[Target position records]
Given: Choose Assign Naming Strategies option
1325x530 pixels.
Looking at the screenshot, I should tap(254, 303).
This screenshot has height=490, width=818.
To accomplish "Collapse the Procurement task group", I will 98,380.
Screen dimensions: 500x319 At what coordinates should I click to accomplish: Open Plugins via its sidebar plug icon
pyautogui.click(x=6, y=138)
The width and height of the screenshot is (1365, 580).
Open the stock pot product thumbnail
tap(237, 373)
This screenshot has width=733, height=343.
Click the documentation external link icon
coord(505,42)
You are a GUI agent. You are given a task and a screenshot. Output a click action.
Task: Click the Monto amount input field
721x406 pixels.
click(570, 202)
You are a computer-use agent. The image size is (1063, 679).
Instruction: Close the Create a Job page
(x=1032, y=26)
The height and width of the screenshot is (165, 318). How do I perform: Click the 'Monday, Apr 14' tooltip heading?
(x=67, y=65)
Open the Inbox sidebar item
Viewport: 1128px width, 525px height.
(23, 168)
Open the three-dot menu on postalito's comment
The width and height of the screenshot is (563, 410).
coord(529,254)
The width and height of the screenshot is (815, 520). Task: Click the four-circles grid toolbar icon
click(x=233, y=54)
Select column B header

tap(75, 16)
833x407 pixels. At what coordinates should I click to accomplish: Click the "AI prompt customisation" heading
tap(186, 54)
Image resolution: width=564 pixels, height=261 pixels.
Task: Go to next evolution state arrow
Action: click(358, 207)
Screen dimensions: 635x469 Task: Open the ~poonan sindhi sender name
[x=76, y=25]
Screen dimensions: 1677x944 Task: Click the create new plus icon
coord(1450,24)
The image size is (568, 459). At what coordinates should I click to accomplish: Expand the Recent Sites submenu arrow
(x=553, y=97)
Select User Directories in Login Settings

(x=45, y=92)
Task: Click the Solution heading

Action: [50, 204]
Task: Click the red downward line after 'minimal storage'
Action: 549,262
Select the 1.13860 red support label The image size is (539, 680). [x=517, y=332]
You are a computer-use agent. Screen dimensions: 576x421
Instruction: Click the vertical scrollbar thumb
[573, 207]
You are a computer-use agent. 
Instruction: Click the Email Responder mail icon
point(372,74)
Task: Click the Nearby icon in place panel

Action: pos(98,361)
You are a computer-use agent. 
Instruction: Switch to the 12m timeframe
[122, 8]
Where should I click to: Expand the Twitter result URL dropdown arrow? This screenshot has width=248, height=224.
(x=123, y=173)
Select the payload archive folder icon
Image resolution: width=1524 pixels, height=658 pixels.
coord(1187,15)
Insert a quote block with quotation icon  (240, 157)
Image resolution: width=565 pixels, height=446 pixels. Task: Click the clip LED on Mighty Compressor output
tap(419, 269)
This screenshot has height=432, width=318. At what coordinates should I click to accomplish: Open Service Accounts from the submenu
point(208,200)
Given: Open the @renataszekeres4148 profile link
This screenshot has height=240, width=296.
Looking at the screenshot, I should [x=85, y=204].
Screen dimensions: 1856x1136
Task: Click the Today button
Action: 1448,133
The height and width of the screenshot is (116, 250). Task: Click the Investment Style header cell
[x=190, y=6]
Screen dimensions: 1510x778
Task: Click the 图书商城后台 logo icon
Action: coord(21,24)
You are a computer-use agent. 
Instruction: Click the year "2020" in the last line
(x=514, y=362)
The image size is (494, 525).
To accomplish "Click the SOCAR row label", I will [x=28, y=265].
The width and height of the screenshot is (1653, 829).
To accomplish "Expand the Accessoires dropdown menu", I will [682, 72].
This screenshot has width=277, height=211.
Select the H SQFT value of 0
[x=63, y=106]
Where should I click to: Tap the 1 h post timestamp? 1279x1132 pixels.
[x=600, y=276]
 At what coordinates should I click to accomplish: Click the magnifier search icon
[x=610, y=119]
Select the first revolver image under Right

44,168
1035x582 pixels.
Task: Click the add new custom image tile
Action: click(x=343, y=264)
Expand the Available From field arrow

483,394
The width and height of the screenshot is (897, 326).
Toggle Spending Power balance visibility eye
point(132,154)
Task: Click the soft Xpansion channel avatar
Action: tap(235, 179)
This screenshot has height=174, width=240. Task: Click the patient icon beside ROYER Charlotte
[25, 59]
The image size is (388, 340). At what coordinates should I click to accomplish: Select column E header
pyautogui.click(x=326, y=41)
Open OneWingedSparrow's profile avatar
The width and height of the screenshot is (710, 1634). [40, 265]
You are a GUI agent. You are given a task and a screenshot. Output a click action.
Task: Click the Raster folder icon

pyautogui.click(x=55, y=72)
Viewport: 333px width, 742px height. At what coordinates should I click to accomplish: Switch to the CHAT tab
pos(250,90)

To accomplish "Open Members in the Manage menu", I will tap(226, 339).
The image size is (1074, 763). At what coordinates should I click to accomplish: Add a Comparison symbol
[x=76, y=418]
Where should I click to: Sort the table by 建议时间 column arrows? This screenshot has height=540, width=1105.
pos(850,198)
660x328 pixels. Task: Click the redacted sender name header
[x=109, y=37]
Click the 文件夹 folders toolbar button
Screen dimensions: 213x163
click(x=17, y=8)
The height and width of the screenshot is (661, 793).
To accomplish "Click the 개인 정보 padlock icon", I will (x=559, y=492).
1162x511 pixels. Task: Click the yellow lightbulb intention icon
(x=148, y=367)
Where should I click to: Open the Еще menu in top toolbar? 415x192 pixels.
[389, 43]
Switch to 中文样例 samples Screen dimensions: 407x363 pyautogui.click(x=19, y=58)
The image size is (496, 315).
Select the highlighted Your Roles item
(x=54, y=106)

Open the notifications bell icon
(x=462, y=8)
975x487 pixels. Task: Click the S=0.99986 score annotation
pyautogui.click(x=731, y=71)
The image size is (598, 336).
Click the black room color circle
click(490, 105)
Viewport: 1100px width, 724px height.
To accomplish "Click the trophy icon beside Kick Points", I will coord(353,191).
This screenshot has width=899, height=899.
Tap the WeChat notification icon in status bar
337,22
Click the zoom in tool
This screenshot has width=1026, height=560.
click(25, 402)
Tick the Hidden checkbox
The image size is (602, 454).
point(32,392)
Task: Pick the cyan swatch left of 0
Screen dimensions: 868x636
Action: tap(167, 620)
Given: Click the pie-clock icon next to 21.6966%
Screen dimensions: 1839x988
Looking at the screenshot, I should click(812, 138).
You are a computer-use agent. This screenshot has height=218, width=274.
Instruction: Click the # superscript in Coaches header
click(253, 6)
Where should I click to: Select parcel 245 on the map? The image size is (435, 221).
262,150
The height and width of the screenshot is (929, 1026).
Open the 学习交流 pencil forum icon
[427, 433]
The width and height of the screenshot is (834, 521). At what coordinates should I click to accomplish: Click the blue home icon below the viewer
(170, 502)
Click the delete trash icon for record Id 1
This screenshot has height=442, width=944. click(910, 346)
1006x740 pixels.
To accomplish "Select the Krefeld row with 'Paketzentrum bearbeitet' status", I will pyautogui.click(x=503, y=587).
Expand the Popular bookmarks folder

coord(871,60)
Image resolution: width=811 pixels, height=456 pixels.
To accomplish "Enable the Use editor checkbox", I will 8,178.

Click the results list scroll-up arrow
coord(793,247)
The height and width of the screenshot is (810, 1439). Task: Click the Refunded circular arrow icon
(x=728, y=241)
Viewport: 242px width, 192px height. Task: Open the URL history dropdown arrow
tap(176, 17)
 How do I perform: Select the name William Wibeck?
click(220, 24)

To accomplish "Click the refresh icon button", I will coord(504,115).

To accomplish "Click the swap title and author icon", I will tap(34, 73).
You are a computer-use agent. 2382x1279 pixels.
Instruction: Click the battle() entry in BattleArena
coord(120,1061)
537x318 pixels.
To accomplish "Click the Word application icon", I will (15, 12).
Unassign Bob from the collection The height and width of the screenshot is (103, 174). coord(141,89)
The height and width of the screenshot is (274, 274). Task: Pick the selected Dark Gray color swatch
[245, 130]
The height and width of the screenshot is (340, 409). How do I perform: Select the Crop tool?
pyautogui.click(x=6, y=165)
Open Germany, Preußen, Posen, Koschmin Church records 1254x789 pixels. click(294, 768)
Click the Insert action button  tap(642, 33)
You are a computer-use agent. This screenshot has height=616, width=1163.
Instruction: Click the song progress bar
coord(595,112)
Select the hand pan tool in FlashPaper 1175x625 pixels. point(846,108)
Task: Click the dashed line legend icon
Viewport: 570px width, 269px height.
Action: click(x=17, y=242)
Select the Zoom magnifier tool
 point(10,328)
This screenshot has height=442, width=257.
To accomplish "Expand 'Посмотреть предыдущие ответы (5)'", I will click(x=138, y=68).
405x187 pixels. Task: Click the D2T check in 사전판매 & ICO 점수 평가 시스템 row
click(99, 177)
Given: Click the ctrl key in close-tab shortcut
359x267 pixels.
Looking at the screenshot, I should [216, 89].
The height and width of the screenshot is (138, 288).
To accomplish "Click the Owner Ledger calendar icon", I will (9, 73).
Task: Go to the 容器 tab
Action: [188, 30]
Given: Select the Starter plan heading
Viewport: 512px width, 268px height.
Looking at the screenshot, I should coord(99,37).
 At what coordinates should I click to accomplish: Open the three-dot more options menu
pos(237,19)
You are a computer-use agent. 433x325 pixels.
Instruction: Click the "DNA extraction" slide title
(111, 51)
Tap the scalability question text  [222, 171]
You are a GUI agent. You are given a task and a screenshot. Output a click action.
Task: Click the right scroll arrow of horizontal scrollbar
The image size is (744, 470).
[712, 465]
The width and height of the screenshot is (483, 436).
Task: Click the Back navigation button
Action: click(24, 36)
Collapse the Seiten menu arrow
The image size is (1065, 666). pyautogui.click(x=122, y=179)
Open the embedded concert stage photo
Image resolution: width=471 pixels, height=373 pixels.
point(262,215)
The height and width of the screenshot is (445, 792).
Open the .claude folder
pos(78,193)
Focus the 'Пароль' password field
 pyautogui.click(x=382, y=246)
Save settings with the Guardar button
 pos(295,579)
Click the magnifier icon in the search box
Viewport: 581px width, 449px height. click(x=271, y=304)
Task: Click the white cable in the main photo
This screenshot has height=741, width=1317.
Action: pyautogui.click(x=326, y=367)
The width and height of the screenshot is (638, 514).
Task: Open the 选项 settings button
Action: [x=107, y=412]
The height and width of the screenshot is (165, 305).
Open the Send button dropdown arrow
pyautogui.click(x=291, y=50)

• [YOUR TASK]: Transcribe, word for word, the lines of the records from the line with "The image size is (568, 459)." to the line with "Action: 549,262", both of those lines included.

• [TASK ANSWER]:
The image size is (568, 459). At what coordinates should I click to accomplish: Expand the Recent Sites submenu arrow
(x=553, y=97)
Select User Directories in Login Settings

(x=45, y=92)
Task: Click the Solution heading

Action: [50, 204]
Task: Click the red downward line after 'minimal storage'
Action: 549,262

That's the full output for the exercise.